◆ **TEXTAUSZUG**:
+===+

Merken

Die Bombe im Frisörladen

Der jüngste Blindgängerfund in Pirna weckt Erinnerungen an den Angriff auf die „Hermann-Göring-Siedlung“ vor 73 Jahren.

Teilen
Folgen
© Norbert Millauer

Von Jörg Stock

Pirna. Welche Schere ist denn nun die vom Emil? Thea Krause besieht die Exemplare, die Tochter Elke aus dem Schrank hervorsucht. Ist es die? Ach nein, das ist die Küchenschere. Und die? Zu klein. Aber die hier! Thea steckt die Finger durch die Griffringe, schnippelt durch die Luft. Ja, das ist sie, abgewetzt und altmodisch, aber noch immer scharf. Thea Krause hat 45 Jahre lang Leute frisiert. Aber nie mit dieser Schere. Die Schere ist ein Andenken an ihren Vater, den Frisör Emil Nitsche, und an den Tag, als man kaum mehr Brauchbares als einen Rasiernapf, eine Vase und eben diese Schere aus dem Trümmerhaufen zog, der einmal sein Haus gewesen war.

+===+

◆ **BEREITGESTELLTE DATEN**:
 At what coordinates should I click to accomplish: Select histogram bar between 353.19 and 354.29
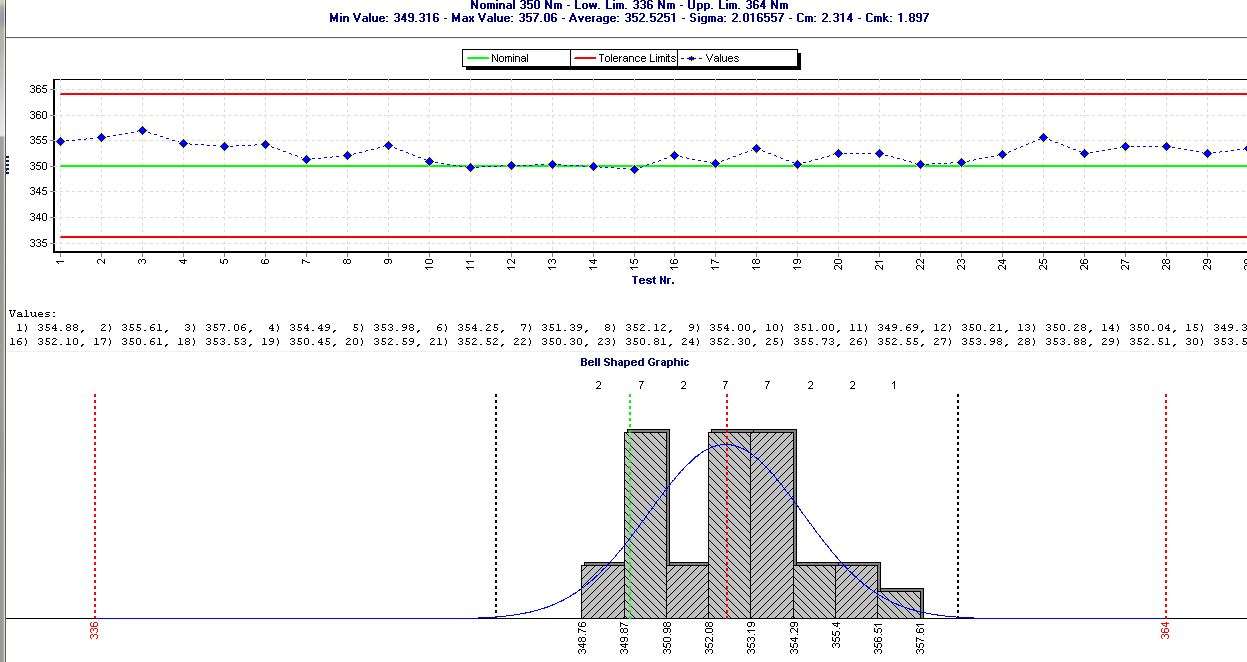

+===+

Fassen Sie den Textauszug in zwei Sätzen zusammen. Das Material hat mit dem Textauszug nichts zu tun.

◆ **ERGEBNIS**: Der jüngste Blindgängerfund in Pirna weckt Erinnerungen an den Angriff auf die „Hermann-Göring-Siedlung“ vor 73 Jahren. Thea Krause, die 45 Jahre lang Leute frisiert hat, besitzt als Andenken an ihren Vater, den Frisör Emil Nitsche, eine Schere, die neben einem Rasiernapf und einer Vase aus den Trümmern seines Hauses gezogen wurde.